## Job:
Return the records word for word, starting at the line that contains "Task: Switch to the Heatmaps tab" and ending at the line that contains "The height and".

## Records for the exercise:
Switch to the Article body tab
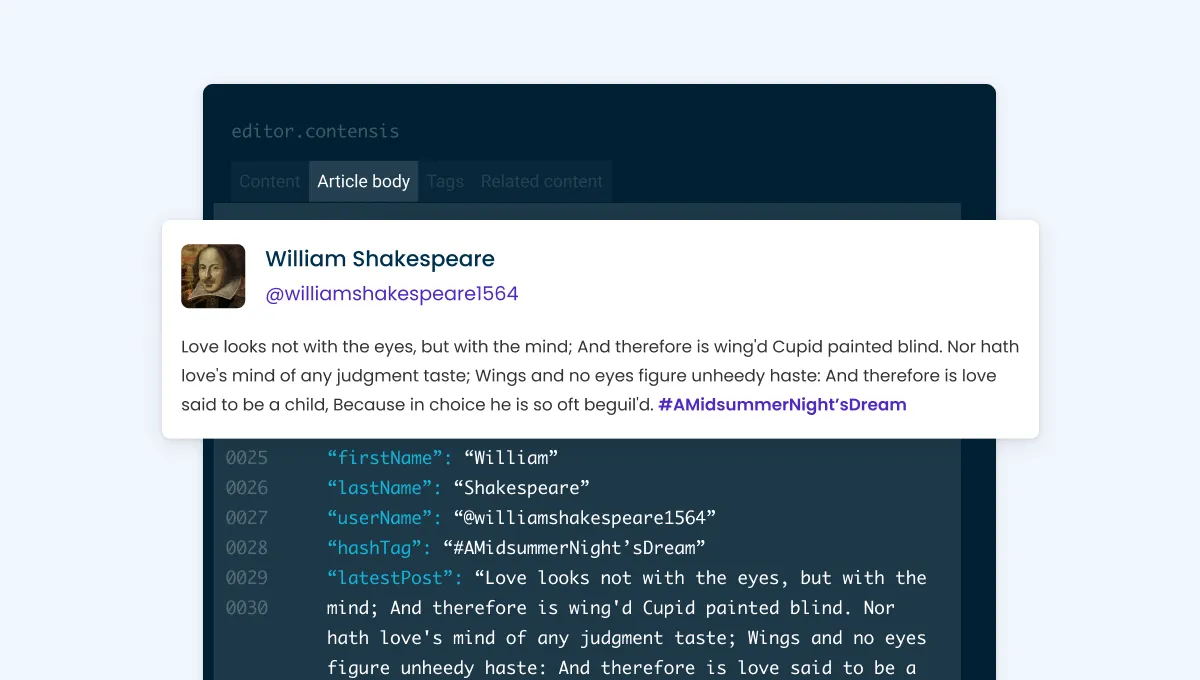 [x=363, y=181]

==

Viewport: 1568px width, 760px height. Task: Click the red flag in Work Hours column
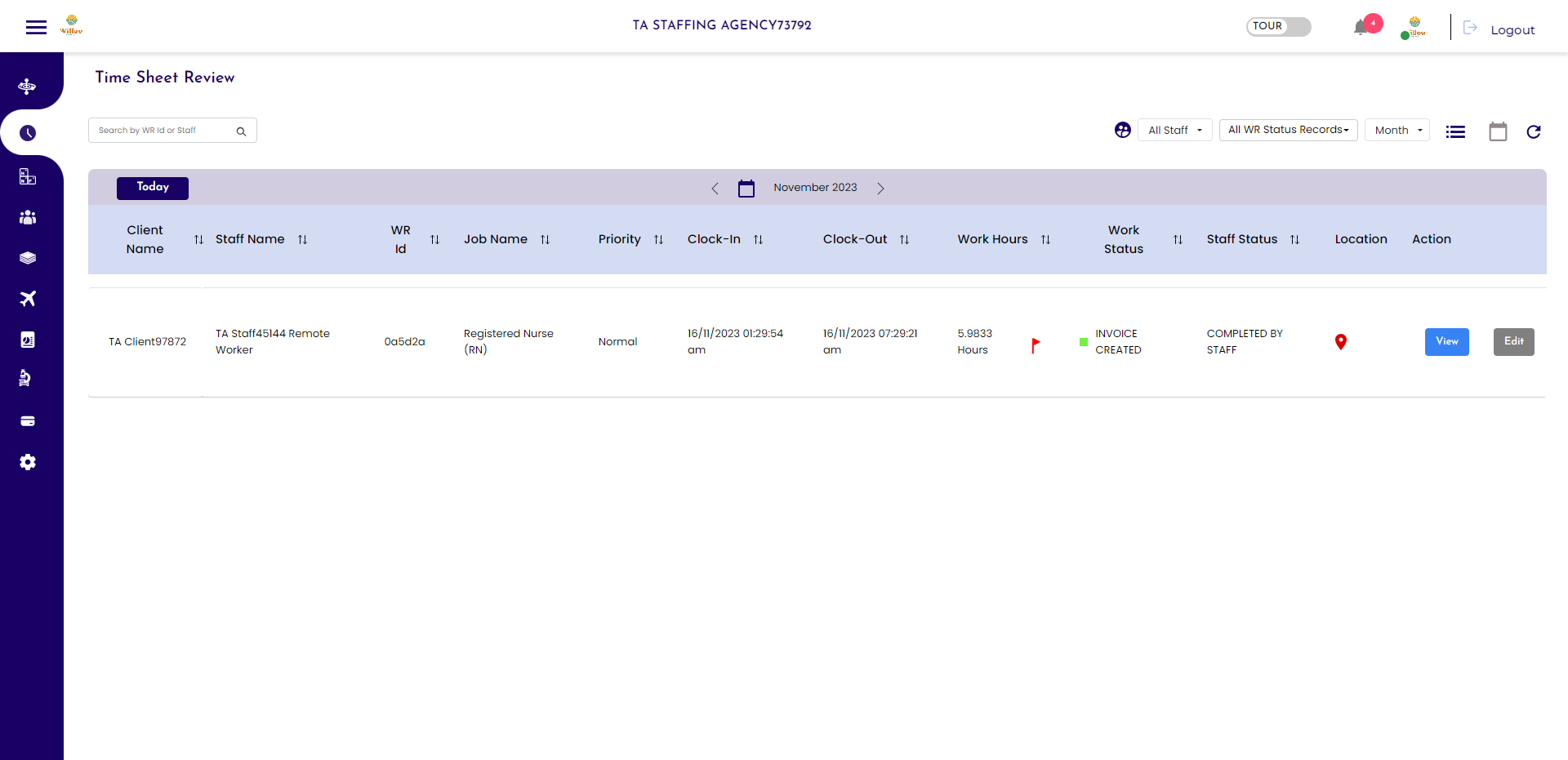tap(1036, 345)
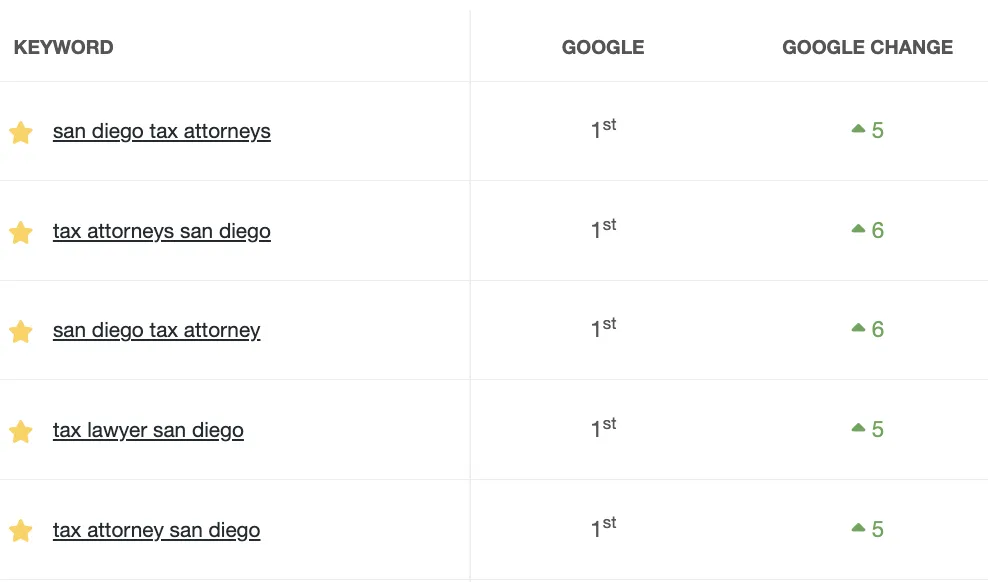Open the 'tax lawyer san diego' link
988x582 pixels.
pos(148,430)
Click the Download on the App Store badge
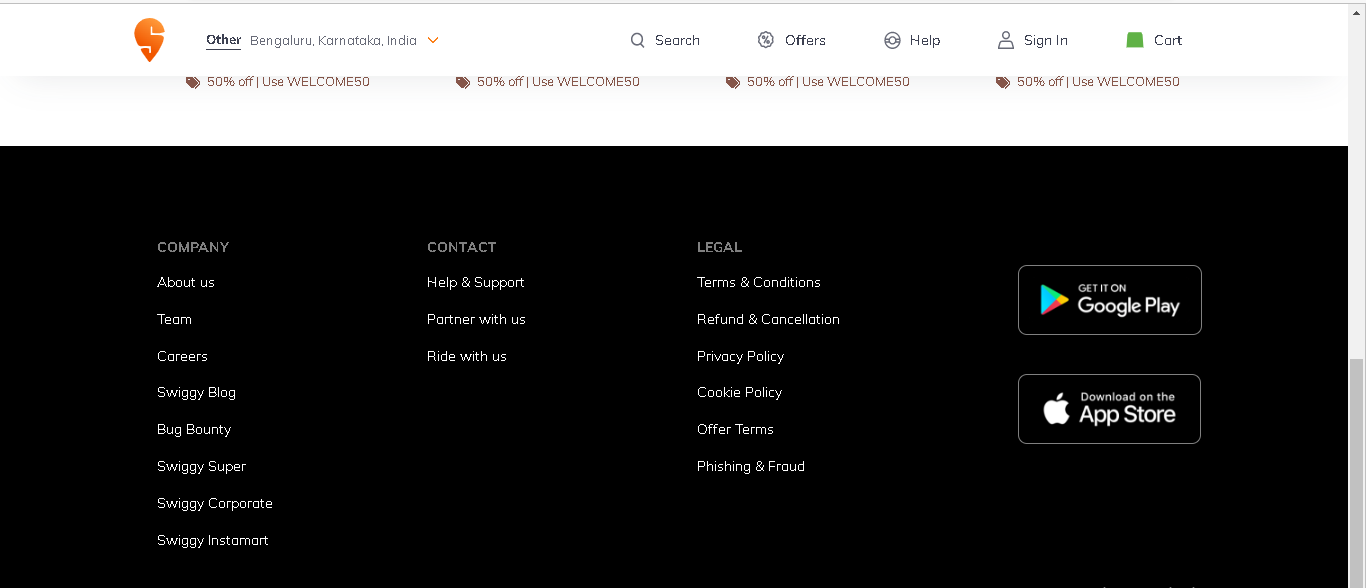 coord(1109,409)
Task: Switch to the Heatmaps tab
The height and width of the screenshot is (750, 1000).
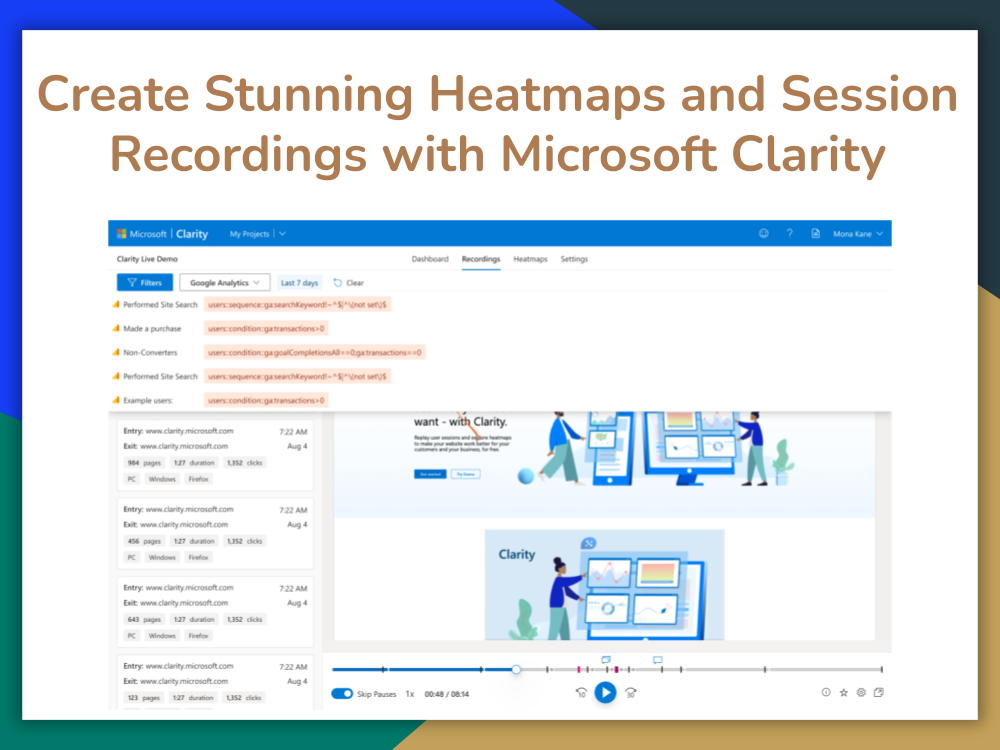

## Answer to the exercise:
Task: Switch to the Heatmaps tab
The height and width of the screenshot is (750, 1000).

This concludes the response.